--- START ---

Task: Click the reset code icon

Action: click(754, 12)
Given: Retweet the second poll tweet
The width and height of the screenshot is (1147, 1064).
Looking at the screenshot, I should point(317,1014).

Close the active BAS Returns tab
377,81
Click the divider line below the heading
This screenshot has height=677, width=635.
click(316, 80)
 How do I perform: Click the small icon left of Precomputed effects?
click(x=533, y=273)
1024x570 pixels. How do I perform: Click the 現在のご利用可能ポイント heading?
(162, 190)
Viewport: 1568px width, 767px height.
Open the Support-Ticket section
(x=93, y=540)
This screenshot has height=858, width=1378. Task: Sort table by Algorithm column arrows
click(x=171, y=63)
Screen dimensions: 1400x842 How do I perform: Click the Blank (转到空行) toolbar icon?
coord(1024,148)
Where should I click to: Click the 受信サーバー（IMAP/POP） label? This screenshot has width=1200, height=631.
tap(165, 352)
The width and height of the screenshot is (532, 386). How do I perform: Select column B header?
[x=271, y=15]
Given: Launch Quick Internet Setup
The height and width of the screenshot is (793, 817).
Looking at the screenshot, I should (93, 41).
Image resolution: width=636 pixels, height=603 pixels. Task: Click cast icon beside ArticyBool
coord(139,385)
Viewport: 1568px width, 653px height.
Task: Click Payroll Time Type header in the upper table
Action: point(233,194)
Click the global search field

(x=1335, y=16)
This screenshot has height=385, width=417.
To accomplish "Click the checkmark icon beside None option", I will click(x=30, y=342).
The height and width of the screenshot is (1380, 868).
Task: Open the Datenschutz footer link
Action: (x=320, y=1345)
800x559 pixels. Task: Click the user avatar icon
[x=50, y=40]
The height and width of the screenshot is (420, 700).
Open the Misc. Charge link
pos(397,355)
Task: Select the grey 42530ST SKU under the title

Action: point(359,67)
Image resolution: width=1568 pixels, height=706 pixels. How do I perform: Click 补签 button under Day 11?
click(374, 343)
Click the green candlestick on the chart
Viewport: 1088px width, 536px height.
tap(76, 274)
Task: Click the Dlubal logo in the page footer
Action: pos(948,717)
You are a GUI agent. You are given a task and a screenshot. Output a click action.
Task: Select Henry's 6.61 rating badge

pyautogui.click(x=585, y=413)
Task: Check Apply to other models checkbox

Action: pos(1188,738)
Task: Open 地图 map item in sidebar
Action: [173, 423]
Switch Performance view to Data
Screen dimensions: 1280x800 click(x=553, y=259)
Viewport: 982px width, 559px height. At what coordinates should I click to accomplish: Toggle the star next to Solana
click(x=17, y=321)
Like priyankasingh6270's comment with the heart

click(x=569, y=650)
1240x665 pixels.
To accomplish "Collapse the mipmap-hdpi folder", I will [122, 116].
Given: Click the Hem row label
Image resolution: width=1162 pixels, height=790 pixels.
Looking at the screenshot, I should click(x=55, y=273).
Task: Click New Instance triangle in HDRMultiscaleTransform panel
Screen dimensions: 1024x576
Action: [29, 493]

--- END ---

Set down exactly, and only, the lines from the one with "This screenshot has height=385, width=417." to the final line of the data.

YOUR SOLUTION.
This screenshot has height=385, width=417.
To accomplish "Click the checkmark icon beside None option", I will click(x=30, y=342).
The height and width of the screenshot is (1380, 868).
Task: Open the Datenschutz footer link
Action: (x=320, y=1345)
800x559 pixels. Task: Click the user avatar icon
[x=50, y=40]
The height and width of the screenshot is (420, 700).
Open the Misc. Charge link
pos(397,355)
Task: Select the grey 42530ST SKU under the title

Action: point(359,67)
Image resolution: width=1568 pixels, height=706 pixels. How do I perform: Click 补签 button under Day 11?
click(374, 343)
Click the green candlestick on the chart
Viewport: 1088px width, 536px height.
tap(76, 274)
Task: Click the Dlubal logo in the page footer
Action: pos(948,717)
You are a GUI agent. You are given a task and a screenshot. Output a click action.
Task: Select Henry's 6.61 rating badge

pyautogui.click(x=585, y=413)
Task: Check Apply to other models checkbox

Action: pos(1188,738)
Task: Open 地图 map item in sidebar
Action: [173, 423]
Switch Performance view to Data
Screen dimensions: 1280x800 click(x=553, y=259)
Viewport: 982px width, 559px height. At what coordinates should I click to accomplish: Toggle the star next to Solana
click(x=17, y=321)
Like priyankasingh6270's comment with the heart

click(x=569, y=650)
1240x665 pixels.
To accomplish "Collapse the mipmap-hdpi folder", I will [122, 116].
Given: Click the Hem row label
Image resolution: width=1162 pixels, height=790 pixels.
Looking at the screenshot, I should click(x=55, y=273).
Task: Click New Instance triangle in HDRMultiscaleTransform panel
Screen dimensions: 1024x576
Action: [29, 493]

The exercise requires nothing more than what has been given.